The subject of television viewing has been an integral component of not only our culture, but the on-going topic of debate amongst scholars, educational and child development experts, and, of course, parents. For those of you old enough to remember (the age of when you could shop online at Principality Plastics Warehouse,) there were those who opined that the shows that emanated from the glowing screen that bathed the nation’s living rooms in blue light were tantamount to a « vast wasteland. » Naturally, the vapid nature of this programming content was predicted to have deleterious effects on the youth of the country or, as my grandfather, an underappreciated commentator on the state of society, used to say, « It will make you a moron. »

Fortunately, for many of us, the warnings of these Cassandras were kicked to the curb as our insatiable lust for video fare transcended the 357 or so channels available on cable or satellite to an internet delivered 24-hour smorgasbord of everything from cat videos to Stranger Things and Game of Thrones. Some current estimates say that 75% of internet traffic is video-based, and yet many of us still derive little more from our attempts to find « something to watch » than permanent seat cushion depressions and expanding waist lines. It’s kind of like when Dickens said, « It was the best of times, it was the worst of times… », only with a more contemporary vibe. Fortunately, however, our delivery from this dearth of mind-numbing entertainment may only be a few years hence.

The light at the end of our metaphoric video tunnel comes in the form of a prediction from the good people of Cisco, who recently prognosticated that by the year 2021, a full 85% of internet traffic will be comprised of video. While some of you out there may be saying, « 10 percentage points, big whoop, » I think the serious videophile, and really, nowadays who isn’t, understands the world of possibilities that this re-composition of internet traffic offers. The perceived value of this increase in content will certainly vary from individual to individual. The cat video enthusiast will have the opportunity to be exposed to the playful antics of heretofore underexposed members of the animal kingdom, iguanas for example. Nothing says « post on my Instagram page » faster than seeing one of these little green guys riding on a Roomba. Fans of the obscure will now have access to a treasure trove of the unimaginable, like a video capturing Migos doing their rendition of Nirvana’s « Smells Like Teen Spirit ». Talk about your scenes that, « May be too intense for younger viewers ». Or you may be like me and just want to be able to watch the last episode of Magnum, PI whenever I want to in order to answer that most vexing of questions, « Was Higgins really Robin Masters? » From just those few examples, I think it’s safe to say that for all of you who have always felt there must be more to life than binge watching Game of Thrones, « There is ».

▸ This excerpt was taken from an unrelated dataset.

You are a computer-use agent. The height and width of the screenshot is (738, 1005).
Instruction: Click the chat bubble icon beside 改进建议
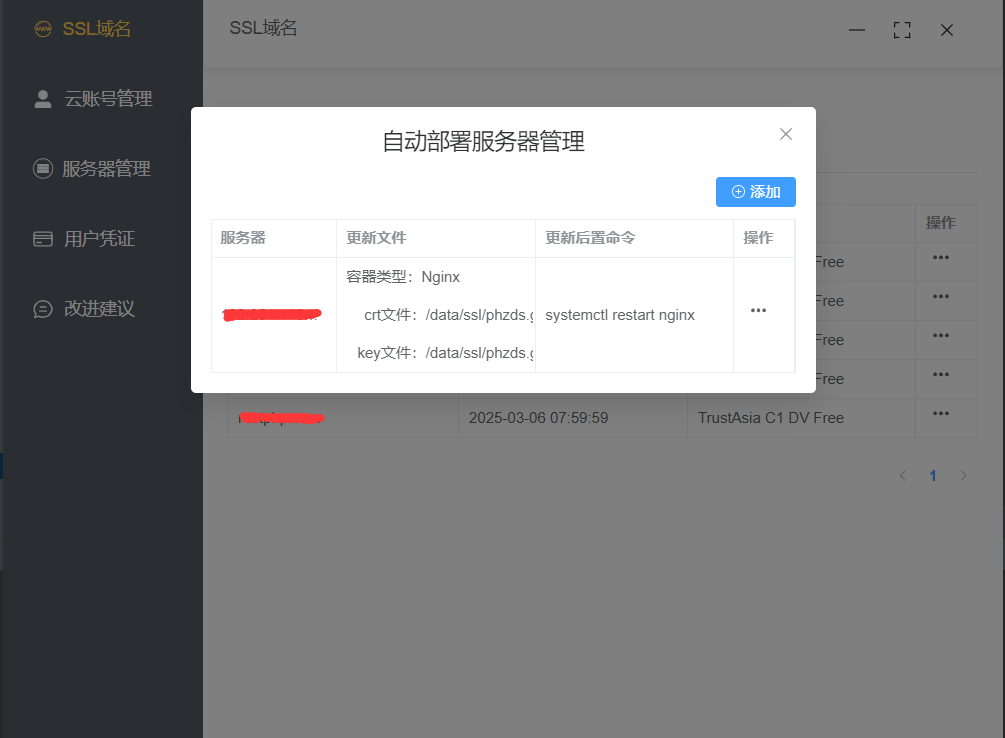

To quote an old ad slogan from MTV, « too much is never enough, » and this impending boost in internet video content can only catapult our ability to watch things like Shetland ponies doing the twist, I Love Lucy in Japanese with sub-titles or Bill Nye explaining the binary outcome of XX and XY chromosome pairings to the next level. Naturally, there will still be some out there who find this upcoming explosion of internet-delivered content to be of questionable value. Let me dismiss this lack of enthusiasm with this admonition, « Go read a book ».